© Jonathan Gallagher 2012-2019
March 3, 2016 / By jonnie
I had originally planned on making a guitar, I grabbed the plans for a Les Paul from here and set about finding some material. I made a pilgrimage to Rosenzweig lumber in the Bronx on Friday. I asked for Ash, Alder or basswood. I Tried Ash and learned how dense it was. I don’t think I would have been carrying that back on the subway. They had some good pieces of basswood but again, in about 10 foot planks. The only piece they had readily available that day that was wide enough and short enough to carry that I could find was a piece of walnut. “Great”, I thought until the price tag was totted up: $276. I don’t think I was ready to make that commitment on my first time making a guitar.
As a result of this experience I learned what a board foot was and the value of shopping for material with a little foreknowledge. I will probably return to Rosenzweig for the material when I make the guitar in the near future. Unless there is a delivery service that will do a better job.
So, in lieu of the guitar , I made the git-chair.
3/4 inch plywood from Home Depot. More plies but worse quality than what we have been using so far in my opinion. Despite some surface imperfections it cut well, however.
I’m a lot quicker with Mastercam now than when we started. The operations were simple, cut out the pieces and pocket the holes in the “headstock” or back of the chair. I cut over the weekend and was worried about taking too much time as the CNC was booked out. In hindsight I could have left some of the finer details in from the original file as shallow pockets. I screwed the plywood down and cut.
I soon ran into this problem which was worrying when it first happened.
At first I thought it was a problem with the plywood. It was actually a result of trying to cut the leg pieces too close together. There wasn’t enough support for the remaining plywood on the 2nd to last pass or so. I spaced out the legs in my .dwg and that remedied the problem.
I ended up with this. I thought the back was too small for an adult sized chair so I stretched it out while keeping the base size in illustrator and recut it.

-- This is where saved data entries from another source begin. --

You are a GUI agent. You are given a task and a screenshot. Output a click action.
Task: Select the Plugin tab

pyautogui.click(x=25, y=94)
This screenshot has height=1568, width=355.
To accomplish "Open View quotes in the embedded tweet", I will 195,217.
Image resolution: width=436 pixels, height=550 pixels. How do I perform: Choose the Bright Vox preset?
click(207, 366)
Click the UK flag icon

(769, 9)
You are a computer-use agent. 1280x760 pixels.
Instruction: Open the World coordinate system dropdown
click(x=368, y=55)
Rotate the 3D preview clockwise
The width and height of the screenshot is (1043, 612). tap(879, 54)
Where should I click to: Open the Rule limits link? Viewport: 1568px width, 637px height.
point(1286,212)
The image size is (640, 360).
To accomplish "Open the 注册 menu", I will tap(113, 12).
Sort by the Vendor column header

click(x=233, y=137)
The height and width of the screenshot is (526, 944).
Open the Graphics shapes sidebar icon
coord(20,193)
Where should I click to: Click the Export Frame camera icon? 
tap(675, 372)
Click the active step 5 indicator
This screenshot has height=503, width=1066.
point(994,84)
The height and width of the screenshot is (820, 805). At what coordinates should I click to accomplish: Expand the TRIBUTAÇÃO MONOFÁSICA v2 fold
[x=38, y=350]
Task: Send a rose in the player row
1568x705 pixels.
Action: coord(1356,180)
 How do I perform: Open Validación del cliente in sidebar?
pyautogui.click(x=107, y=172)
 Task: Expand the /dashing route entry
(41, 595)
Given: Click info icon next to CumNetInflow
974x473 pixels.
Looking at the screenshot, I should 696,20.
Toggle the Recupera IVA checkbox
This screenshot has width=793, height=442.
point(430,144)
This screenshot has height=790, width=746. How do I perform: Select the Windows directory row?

The pieces were all a bit rough around the edges and I needed to sand the legs down a bit so that they would fit into the pockets on the back of the chair so I took everything to the belt sander.
I drilled some pilot holes for the screws on the drill press, which I forgot to document, and measured out on both sides. I then glued the legs in with gorilla glue.
Besides a lack of detail, I think the legs are what really let this piece down. They need to be more decorative and have a brace. If I was to add some finish, I would take apart the chair and add some of the detail I stripped away with the laser cutter. The legs would be a total redesign, I would make a simple x shaped brace and then attach them to that, most likely with screws as they need to be load bearing. I’ll see how well the chair holds up to someone sitting on it in the morning, though.
Having said all that, I do feel wiser for having done this project. I learned properly about the capabilities of the belt sander and I now feel reasonably confident in taking on the CNC guitar project: with realistic expectations for how long it will take. Probably about a 2-3 hour job for the body including pockets and another sub 2 hour job for the neck and bridge. Having said that, The stock will probably be about 2 inches thick so it might even take longer. One for a quiet day at ITP most likely.